As if an entertaining Finals series, Shaquille O’Neal’s grandiose retirement, and the looming lockout weren’t enough, the NBA can now add enticing trade rumors to its list of factors drawing in quite possibly it’s largest global audience ever. Yesterday, a trade rumor surfaced that was centered on the Clippers’ Chris Kaman and the Philadelphia 76ers’ Andre Iguodala.
Currently, the Clippers’ weakest position is small forward by a landslide. Ryan Gomes, Al-Farouq Aminu and Jamario Moon just don’t cut it the way Blake Griffin (PF), Eric Gordon (SG), Mo Williams (PG), Chris Kaman and DeAndre Jordan (C) do. Acquiring an elite small forward like Iguodala would balance out the roster, filling in the enormous gap left at the three-spot.

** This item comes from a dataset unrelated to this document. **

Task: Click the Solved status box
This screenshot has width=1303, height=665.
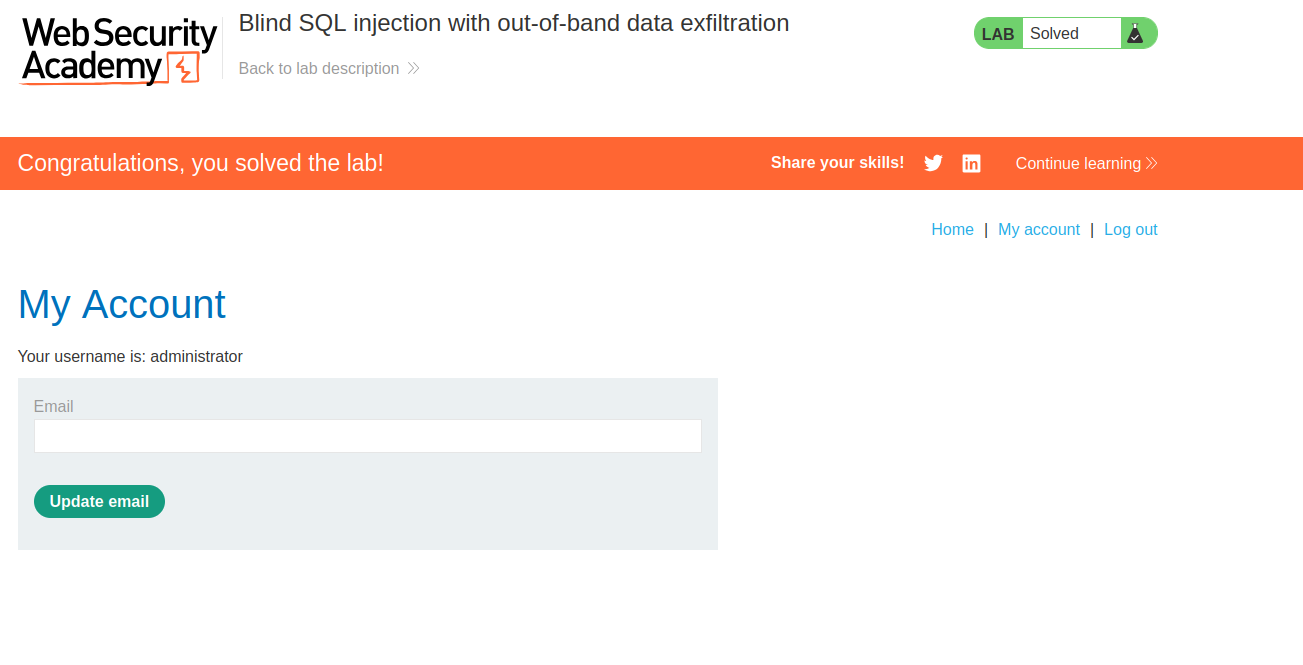Action: [1071, 33]
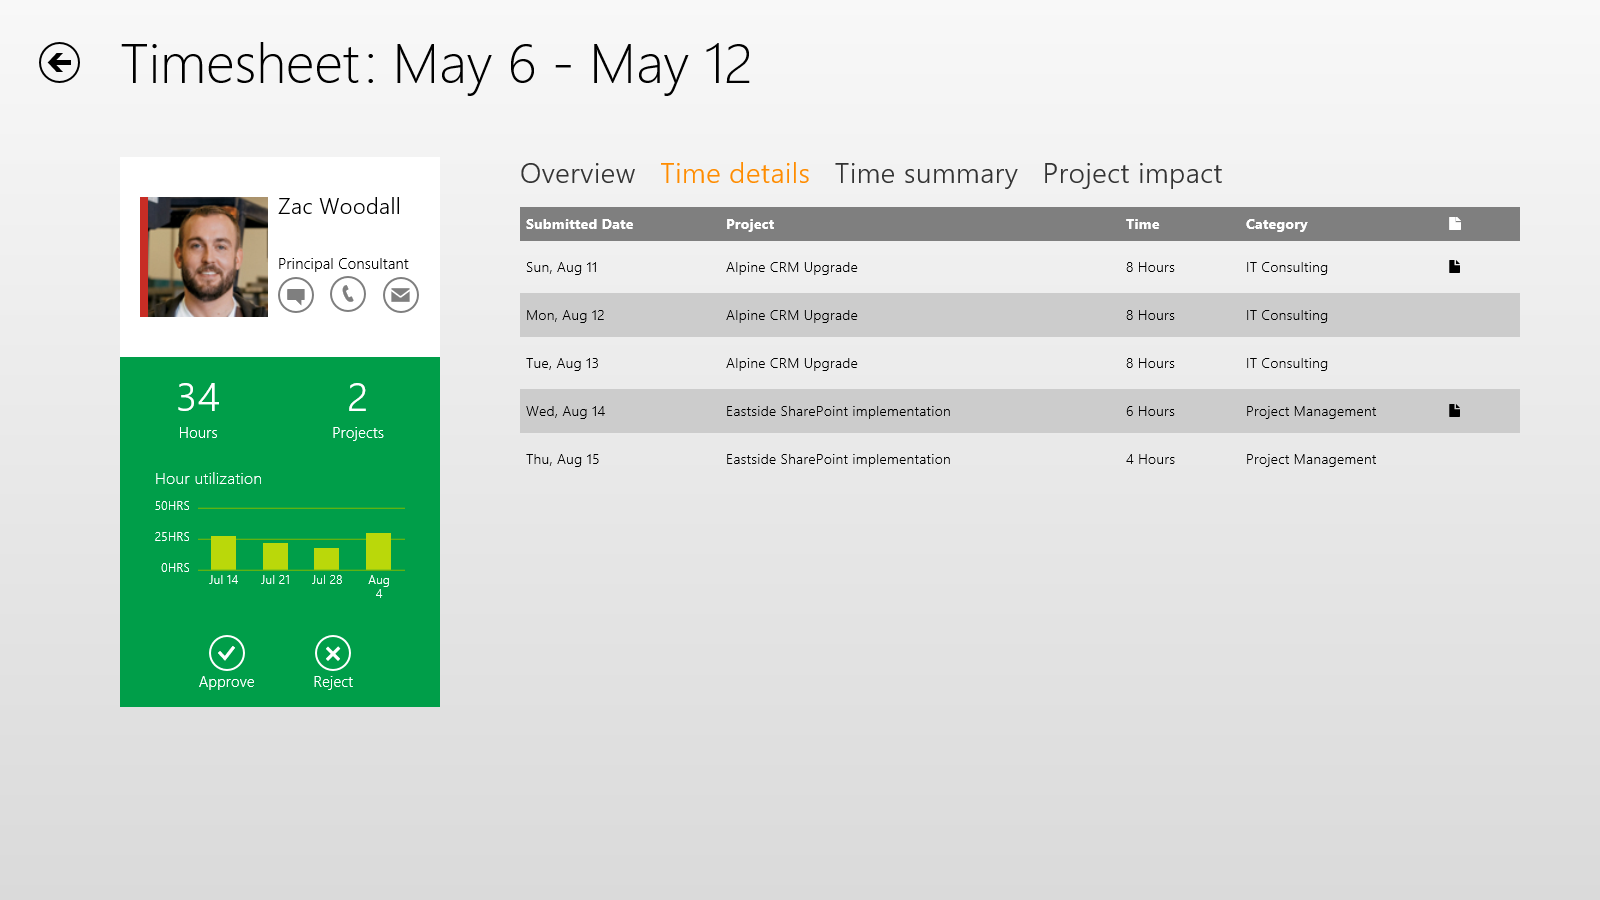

For those who claim Iguodala is a shooting guard, you are partially right, as he has traditionally played that position. But, shooting guard Jodie Meeks started 64 games, opening Iguodala’s potential shooting guard starts to just 18 games out of the 67 he started and played in. This past season, he actually started primarily at small forward, playing alongside a backcourt of Jrue Holiday (PG) and Meeks (SG), with Elton Brand and Spencer Hawes at the forward spot (that lineup played 776 minutes together this season, more minutes than the combined total of the next six most used units).
To make Iguodala’s value clearer, he ranked 7th in PER out of all the small forwards in the NBA. Do you want to know the six that were ahead of him? LeBron James, Kevin Durant, Carmelo Anthony, Paul Pierce, Danny Granger and Rudy Gay. Last time I checked, it is unlikely that the Clippers will be getting any of those players, especially not for Chris Kaman (Granger and Gay remain possibilities, but at a much steeper price).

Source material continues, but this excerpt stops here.